#### [PROBLEM STATEMENT]
Print all of the material below verbatim, line for line, without changing anything.

#### [DATA EXTRACT]
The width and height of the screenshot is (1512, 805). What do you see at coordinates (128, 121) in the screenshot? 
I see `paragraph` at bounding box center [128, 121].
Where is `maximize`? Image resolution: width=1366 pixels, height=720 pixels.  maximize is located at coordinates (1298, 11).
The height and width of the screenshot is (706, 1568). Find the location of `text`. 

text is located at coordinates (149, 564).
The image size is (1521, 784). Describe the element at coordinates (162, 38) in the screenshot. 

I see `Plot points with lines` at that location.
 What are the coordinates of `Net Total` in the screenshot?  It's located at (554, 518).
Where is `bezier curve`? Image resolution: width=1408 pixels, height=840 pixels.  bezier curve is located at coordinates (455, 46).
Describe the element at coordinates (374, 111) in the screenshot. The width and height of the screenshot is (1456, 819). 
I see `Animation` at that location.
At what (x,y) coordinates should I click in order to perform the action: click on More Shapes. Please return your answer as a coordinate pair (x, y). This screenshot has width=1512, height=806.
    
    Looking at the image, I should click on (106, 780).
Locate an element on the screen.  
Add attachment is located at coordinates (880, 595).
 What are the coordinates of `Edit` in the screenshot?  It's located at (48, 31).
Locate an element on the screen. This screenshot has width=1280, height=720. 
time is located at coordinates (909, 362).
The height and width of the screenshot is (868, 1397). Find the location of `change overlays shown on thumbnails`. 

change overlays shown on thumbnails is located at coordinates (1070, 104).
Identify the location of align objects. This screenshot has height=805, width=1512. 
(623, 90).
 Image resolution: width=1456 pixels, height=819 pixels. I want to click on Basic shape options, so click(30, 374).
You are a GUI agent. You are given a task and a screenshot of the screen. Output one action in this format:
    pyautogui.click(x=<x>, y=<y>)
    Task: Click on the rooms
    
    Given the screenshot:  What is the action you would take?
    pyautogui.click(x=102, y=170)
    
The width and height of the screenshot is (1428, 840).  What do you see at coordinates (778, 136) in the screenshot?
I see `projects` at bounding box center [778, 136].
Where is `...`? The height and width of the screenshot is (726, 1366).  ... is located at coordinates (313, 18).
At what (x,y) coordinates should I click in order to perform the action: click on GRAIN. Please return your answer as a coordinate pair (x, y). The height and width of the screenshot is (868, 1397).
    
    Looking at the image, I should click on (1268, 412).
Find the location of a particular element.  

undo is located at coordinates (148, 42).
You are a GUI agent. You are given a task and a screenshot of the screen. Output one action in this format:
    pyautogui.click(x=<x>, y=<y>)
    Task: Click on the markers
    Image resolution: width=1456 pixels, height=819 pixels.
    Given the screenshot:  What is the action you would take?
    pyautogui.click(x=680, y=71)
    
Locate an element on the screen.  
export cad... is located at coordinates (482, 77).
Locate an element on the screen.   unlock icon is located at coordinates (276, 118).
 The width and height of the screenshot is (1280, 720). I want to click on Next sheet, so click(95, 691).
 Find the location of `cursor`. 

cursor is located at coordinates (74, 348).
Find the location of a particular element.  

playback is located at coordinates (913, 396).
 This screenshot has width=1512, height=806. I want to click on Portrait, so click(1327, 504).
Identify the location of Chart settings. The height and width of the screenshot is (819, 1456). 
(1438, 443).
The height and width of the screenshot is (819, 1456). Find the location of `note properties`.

#### [FINISHED EXERCISE]
The width and height of the screenshot is (1512, 805). What do you see at coordinates (128, 121) in the screenshot? 
I see `paragraph` at bounding box center [128, 121].
Where is `maximize`? Image resolution: width=1366 pixels, height=720 pixels.  maximize is located at coordinates (1298, 11).
The height and width of the screenshot is (706, 1568). Find the location of `text`. 

text is located at coordinates (149, 564).
The image size is (1521, 784). Describe the element at coordinates (162, 38) in the screenshot. 

I see `Plot points with lines` at that location.
 What are the coordinates of `Net Total` in the screenshot?  It's located at (554, 518).
Where is `bezier curve`? Image resolution: width=1408 pixels, height=840 pixels.  bezier curve is located at coordinates (455, 46).
Describe the element at coordinates (374, 111) in the screenshot. The width and height of the screenshot is (1456, 819). 
I see `Animation` at that location.
At what (x,y) coordinates should I click in order to perform the action: click on More Shapes. Please return your answer as a coordinate pair (x, y). This screenshot has width=1512, height=806.
    
    Looking at the image, I should click on (106, 780).
Locate an element on the screen.  
Add attachment is located at coordinates (880, 595).
 What are the coordinates of `Edit` in the screenshot?  It's located at (48, 31).
Locate an element on the screen. This screenshot has width=1280, height=720. 
time is located at coordinates (909, 362).
The height and width of the screenshot is (868, 1397). Find the location of `change overlays shown on thumbnails`. 

change overlays shown on thumbnails is located at coordinates (1070, 104).
Identify the location of align objects. This screenshot has height=805, width=1512. 
(623, 90).
 Image resolution: width=1456 pixels, height=819 pixels. I want to click on Basic shape options, so click(30, 374).
You are a GUI agent. You are given a task and a screenshot of the screen. Output one action in this format:
    pyautogui.click(x=<x>, y=<y>)
    Task: Click on the rooms
    
    Given the screenshot:  What is the action you would take?
    pyautogui.click(x=102, y=170)
    
The width and height of the screenshot is (1428, 840).  What do you see at coordinates (778, 136) in the screenshot?
I see `projects` at bounding box center [778, 136].
Where is `...`? The height and width of the screenshot is (726, 1366).  ... is located at coordinates (313, 18).
At what (x,y) coordinates should I click in order to perform the action: click on GRAIN. Please return your answer as a coordinate pair (x, y). The height and width of the screenshot is (868, 1397).
    
    Looking at the image, I should click on (1268, 412).
Find the location of a particular element.  

undo is located at coordinates (148, 42).
You are a GUI agent. You are given a task and a screenshot of the screen. Output one action in this format:
    pyautogui.click(x=<x>, y=<y>)
    Task: Click on the markers
    Image resolution: width=1456 pixels, height=819 pixels.
    Given the screenshot:  What is the action you would take?
    pyautogui.click(x=680, y=71)
    
Locate an element on the screen.  
export cad... is located at coordinates (482, 77).
Locate an element on the screen.   unlock icon is located at coordinates (276, 118).
 The width and height of the screenshot is (1280, 720). I want to click on Next sheet, so click(95, 691).
 Find the location of `cursor`. 

cursor is located at coordinates (74, 348).
Find the location of a particular element.  

playback is located at coordinates (913, 396).
 This screenshot has width=1512, height=806. I want to click on Portrait, so click(1327, 504).
Identify the location of Chart settings. The height and width of the screenshot is (819, 1456). 
(1438, 443).
The height and width of the screenshot is (819, 1456). Find the location of `note properties`.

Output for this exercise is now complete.